| Required work |
Working from the entries that follow, transcribe exactly and only the lines from the one with "Toggle the Auto-Select" through the last, pictures excluded.

| Given data |
=== Section Start ===

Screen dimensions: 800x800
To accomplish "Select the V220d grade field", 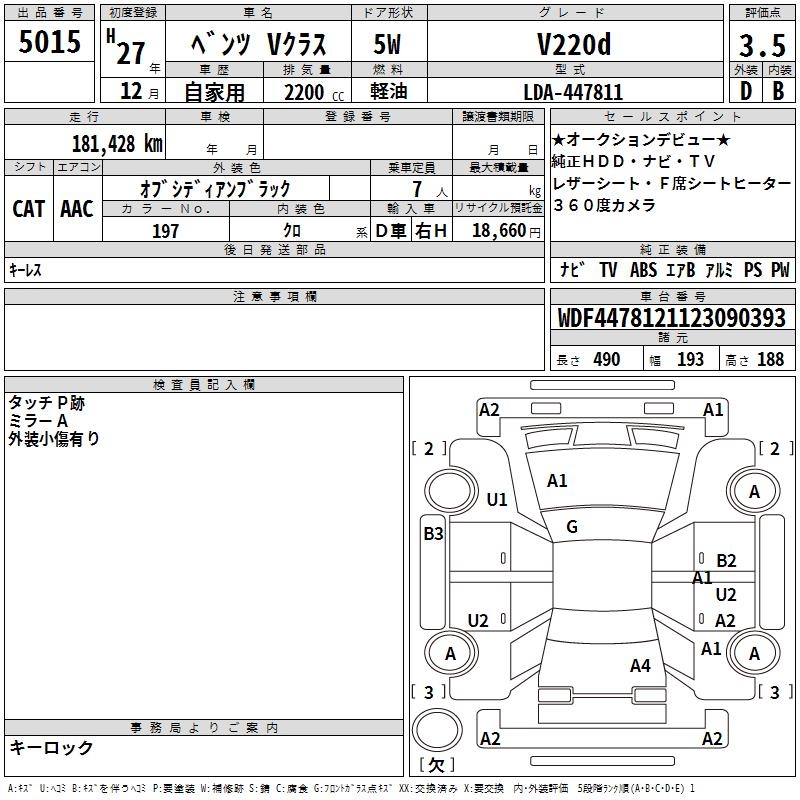I will [x=573, y=44].

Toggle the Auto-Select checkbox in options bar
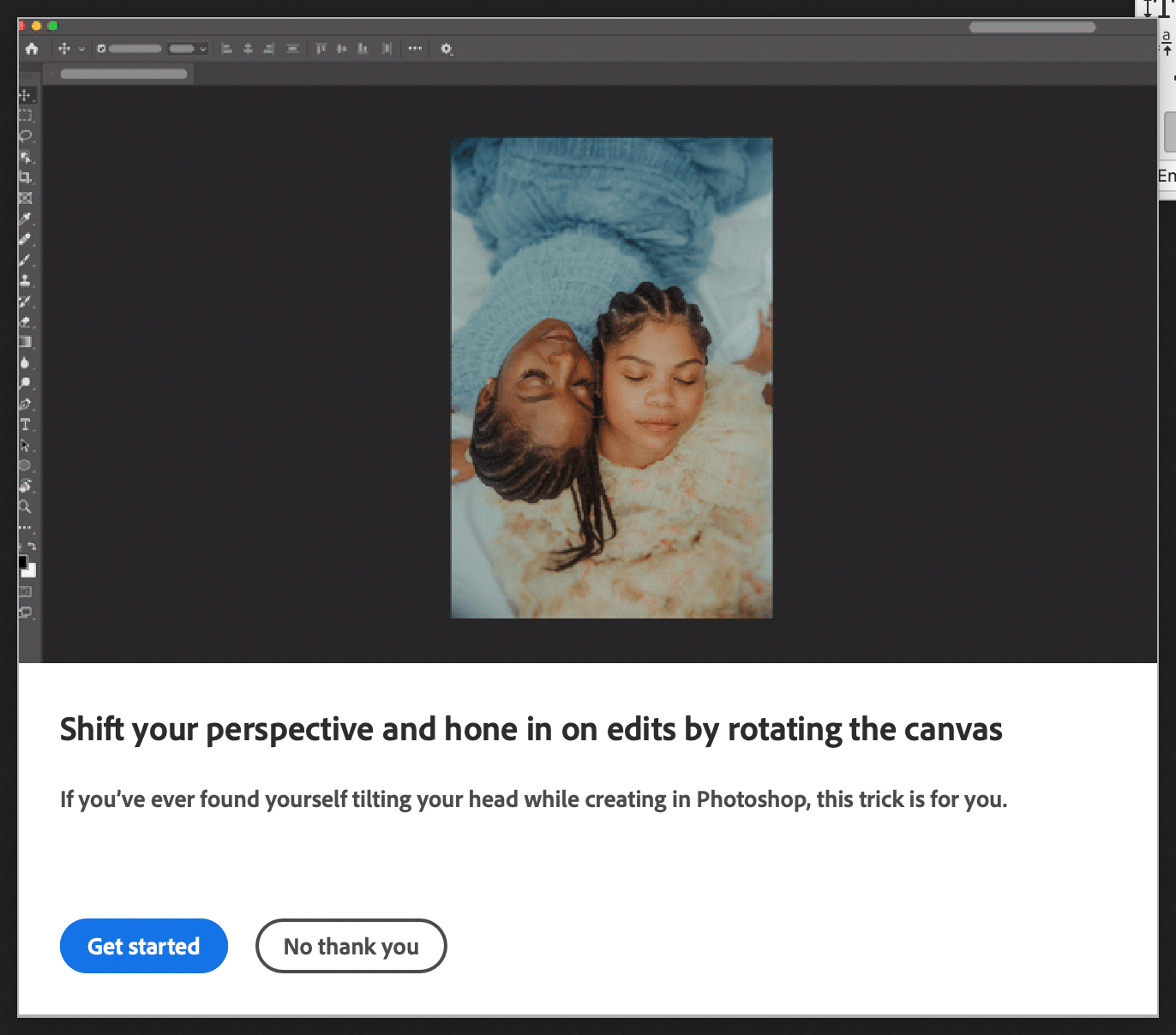pos(101,49)
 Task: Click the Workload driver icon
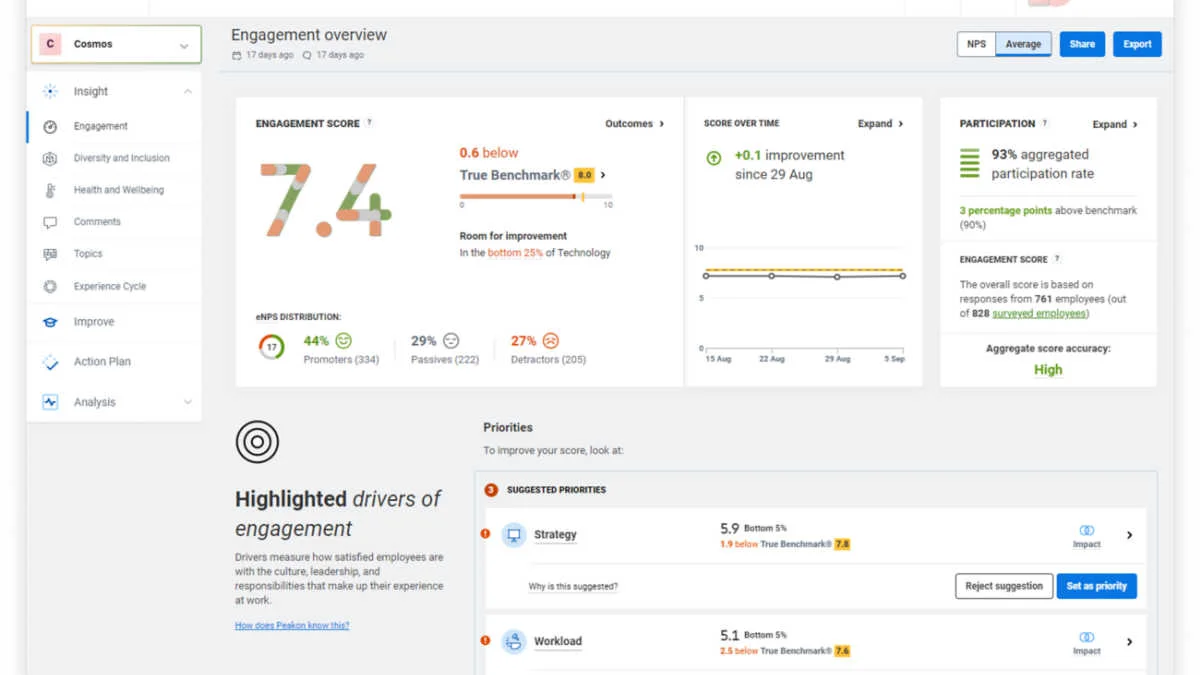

=== Section End ===

| Solution for this problem |
Toggle the Auto-Select checkbox in options bar
pos(101,49)
 Task: Click the Workload driver icon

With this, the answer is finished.